## CONSIGNA 1
Contesta estas preguntas sobre el fragmento acerca de la instrucción pastoral de 1939:
(a) ¿En qué periódico publicó Arcadi Espada su artículo?
(b) ¿En qué mes y año se publicó la instrucción pastoral del obispo de Ávila?
(c) ¿Qué falsa creencia, según la última frase, está muy extendida?
## CONSIGNA 2
Enumera todo lo que, según el fragmento acerca de la instrucción pastoral de 1939, el obispo de Ávila pedía a los sacerdotes de la diócesis.
## CONSIGNA 3
Retoma el fragmento acerca de la instrucción pastoral de 1939 y prosíguelo a partir de su última frase.

═════ FRAGMENTO FUENTE ═════

La pregunta del título la dejaba en el aire, ayer sábado, Arcadi Espada en un artículo en El Mundo en el que informaba sobre un episodio de la guerra civil del que le habia hablado el escritor José Jiménez Lozano: una instrucción pastoral publicada en abril de 1939, recién terminada la guerra, por el obispo de Ávila, en la que pedía a los sacerdotes de la diócesis que defendieran a los rojos de la barbarie y la venganza de los vencedores, que no practicaran la delación y no temieran mantener la entereza aún cuando los acusaran de simpatizar con los enemigos de España. Le comentaba Jiménez Lozano a Espada que a ver cuando alguien escribía la historia de aquellos que en ambos bandos de la Guerra Civil «conservaron el honor de la humanidad, y de los que hubo más de los que parece». Espada repondía que habría que escribir esa historia, pero a continuación se preguntaba: «¿Quién la leería? ¿Quién lee en España lo que no le confirma?». Mi experiencia personal me dicta que hay muy poca gente en este país que no lea en clave partidista, como tampoco son muchas las personas que cuando alguien pone en cuestión sus ideas o creencias no lo tomen como un ataque personal. Está muy extendida la falsa creencia de que todas las opiniones son igual de válidas, estén bien o mal razonadas y argumentadas.

═════ DATOS REGISTRADOS ═════

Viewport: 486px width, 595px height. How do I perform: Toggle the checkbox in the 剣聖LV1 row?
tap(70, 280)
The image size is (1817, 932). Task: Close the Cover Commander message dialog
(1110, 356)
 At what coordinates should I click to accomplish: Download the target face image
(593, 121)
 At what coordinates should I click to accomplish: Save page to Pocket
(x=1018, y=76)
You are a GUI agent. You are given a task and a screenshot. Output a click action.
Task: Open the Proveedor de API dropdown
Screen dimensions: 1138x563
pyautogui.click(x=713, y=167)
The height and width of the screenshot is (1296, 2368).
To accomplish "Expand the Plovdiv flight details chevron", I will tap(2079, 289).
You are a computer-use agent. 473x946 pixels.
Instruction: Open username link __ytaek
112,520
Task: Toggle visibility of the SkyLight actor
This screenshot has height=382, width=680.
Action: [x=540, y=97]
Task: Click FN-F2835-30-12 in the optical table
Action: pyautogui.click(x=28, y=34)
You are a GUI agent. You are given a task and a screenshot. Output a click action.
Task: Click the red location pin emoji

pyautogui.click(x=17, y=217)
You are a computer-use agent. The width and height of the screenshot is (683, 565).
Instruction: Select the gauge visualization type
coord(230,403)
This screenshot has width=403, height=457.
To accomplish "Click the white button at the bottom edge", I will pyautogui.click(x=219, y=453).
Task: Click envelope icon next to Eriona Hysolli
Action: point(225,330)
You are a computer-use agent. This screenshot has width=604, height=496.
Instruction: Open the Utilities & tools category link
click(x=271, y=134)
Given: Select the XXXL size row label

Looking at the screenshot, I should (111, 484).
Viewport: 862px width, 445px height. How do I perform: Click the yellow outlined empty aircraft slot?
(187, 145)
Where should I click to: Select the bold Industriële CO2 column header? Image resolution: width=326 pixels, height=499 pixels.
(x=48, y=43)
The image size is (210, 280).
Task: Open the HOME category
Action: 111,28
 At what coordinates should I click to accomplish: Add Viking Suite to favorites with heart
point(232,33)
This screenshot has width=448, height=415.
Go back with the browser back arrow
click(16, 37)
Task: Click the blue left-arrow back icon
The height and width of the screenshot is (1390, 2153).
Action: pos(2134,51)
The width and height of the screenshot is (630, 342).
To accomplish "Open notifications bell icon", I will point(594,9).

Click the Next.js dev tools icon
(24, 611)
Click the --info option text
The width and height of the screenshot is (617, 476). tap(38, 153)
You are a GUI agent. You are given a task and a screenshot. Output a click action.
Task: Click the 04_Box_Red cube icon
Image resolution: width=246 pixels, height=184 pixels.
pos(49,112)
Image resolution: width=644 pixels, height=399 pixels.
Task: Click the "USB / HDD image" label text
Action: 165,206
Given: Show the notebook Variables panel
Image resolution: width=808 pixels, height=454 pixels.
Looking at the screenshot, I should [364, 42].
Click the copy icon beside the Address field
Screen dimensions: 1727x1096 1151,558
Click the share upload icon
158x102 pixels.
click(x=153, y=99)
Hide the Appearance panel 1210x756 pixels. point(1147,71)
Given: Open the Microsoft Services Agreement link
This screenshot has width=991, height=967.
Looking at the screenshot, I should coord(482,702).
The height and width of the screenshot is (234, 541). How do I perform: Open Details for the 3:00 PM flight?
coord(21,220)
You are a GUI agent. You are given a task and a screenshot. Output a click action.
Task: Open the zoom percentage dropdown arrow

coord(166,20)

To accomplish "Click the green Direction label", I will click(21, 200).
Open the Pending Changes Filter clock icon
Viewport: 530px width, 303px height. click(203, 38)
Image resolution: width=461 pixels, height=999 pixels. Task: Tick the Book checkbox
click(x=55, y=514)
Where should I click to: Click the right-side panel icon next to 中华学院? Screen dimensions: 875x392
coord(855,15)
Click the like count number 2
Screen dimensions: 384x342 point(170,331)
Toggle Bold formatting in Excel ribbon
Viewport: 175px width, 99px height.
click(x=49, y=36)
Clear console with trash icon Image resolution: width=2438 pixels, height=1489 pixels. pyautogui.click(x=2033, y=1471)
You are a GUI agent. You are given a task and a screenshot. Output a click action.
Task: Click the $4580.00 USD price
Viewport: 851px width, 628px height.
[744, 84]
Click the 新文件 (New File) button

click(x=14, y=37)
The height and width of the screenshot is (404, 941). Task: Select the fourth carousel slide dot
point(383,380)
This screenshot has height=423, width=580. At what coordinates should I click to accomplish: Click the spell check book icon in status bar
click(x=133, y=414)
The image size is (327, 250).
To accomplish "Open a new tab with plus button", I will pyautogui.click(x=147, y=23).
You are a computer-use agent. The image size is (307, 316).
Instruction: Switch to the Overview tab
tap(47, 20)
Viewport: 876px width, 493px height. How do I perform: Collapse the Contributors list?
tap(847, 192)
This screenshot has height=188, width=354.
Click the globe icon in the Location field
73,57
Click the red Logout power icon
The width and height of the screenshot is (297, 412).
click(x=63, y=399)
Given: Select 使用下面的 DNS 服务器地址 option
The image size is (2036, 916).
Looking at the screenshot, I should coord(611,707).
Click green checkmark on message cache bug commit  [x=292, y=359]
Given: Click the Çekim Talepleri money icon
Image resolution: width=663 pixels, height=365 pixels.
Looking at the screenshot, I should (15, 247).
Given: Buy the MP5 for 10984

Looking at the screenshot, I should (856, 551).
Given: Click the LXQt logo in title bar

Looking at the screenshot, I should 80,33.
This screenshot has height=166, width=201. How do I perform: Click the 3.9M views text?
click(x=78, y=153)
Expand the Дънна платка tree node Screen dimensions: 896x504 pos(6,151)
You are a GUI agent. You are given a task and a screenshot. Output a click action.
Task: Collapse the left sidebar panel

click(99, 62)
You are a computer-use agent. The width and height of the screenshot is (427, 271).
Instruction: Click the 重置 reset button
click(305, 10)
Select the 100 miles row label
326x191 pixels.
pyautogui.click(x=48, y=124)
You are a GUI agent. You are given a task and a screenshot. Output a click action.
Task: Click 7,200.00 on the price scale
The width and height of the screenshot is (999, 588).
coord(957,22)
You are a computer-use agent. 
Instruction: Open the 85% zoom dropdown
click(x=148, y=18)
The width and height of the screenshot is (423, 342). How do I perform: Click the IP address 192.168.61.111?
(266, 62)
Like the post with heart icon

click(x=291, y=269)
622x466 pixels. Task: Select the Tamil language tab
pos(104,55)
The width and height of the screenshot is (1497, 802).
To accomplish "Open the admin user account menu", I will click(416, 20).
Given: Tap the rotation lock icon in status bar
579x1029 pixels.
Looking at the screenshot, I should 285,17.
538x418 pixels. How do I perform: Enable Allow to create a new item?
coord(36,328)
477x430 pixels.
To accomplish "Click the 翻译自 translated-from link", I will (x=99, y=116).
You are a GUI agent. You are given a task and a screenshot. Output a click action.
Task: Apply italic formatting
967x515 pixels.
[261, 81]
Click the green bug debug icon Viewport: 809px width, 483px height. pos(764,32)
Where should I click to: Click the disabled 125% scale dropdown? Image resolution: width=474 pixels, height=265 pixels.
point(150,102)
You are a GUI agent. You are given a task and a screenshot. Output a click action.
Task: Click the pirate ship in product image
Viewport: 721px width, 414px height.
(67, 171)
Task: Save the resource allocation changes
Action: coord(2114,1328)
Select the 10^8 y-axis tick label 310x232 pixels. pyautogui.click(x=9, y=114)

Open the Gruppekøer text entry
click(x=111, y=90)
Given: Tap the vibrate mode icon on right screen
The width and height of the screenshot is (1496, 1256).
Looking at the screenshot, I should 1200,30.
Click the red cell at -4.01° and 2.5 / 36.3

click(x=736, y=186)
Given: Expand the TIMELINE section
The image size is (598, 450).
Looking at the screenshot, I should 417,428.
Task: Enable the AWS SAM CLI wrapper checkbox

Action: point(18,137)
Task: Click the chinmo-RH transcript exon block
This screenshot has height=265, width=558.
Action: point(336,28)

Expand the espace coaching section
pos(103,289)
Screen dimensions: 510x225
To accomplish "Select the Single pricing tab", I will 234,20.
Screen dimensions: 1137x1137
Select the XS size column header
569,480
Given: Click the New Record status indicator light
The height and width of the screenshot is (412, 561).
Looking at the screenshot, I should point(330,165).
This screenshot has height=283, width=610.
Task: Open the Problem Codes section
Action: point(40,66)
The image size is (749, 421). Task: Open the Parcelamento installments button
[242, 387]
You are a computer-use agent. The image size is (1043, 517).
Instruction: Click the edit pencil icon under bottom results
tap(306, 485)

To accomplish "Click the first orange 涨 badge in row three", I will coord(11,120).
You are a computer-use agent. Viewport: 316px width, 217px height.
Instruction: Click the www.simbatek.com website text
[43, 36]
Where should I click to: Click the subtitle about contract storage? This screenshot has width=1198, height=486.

═════

## RESPUESTA ESCRITA 1
(a) En El Mundo.
(b) En abril de 1939.
(c) La creencia de que todas las opiniones son igual de válidas, estén bien o mal razonadas y argumentadas.

## RESPUESTA ESCRITA 2
- Que defendieran a los rojos de la barbarie y la venganza de los vencedores.
- Que no practicaran la delación.
- Que no temieran mantener la entereza aún cuando los acusaran de simpatizar con los enemigos de España.

## RESPUESTA ESCRITA 3
Al hilo del artículo de Espada me acordé de un texto de Rafael Sánchez Ferlosio, ¡de 1965!, en el que hablaba con la lucidez a que nos tiene acostumbrados sobre libros, escritores y lectores. La cita es larga pero creo que merece la pena:
«… el desaforado personalismo vigente –que, nacido tal vez de la torpe politización actual de la cultura, se proyecta pelo a pelo sobre la vida intelectual- exija de los libros que vengan a ser como una suerte de tajante, fideística y definitiva declaración de dogmas personales; exigencia la más anticientífica que pueda imaginarse, por cuanto, lejos de proyectarse el interés hacia la cosa y su propia verdad, lo vuelve enteramente hacia “la verdad de la persona”, como si el libro no tuviese otra función que la de hacer saber a qué atenerse con respecto a ella; por eso un libro no es un libro cuando no se presenta como una exposición de conclusiones y declaración de principios e irrita en la misma medida en que, lleno de respetuosas vacilaciones y meras proposiciones de vías de investigación, no se presenta a satisfacer aquellas apetencias; en una palabra siempre que en vez de ser el fin de un discurso no quiera ser más que su comienzo. Así, el autor que no enuncia convicciones definitivas (sencillamente porque no las tiene; aunque se piense que lo que pasa es que las oculta, confundiendo su rectitud científica con una especie de prudencia personal) se le tiene por un ser escurridizo, que no da la cara, cuando en verdad es el que más desprendidamente arriesga.»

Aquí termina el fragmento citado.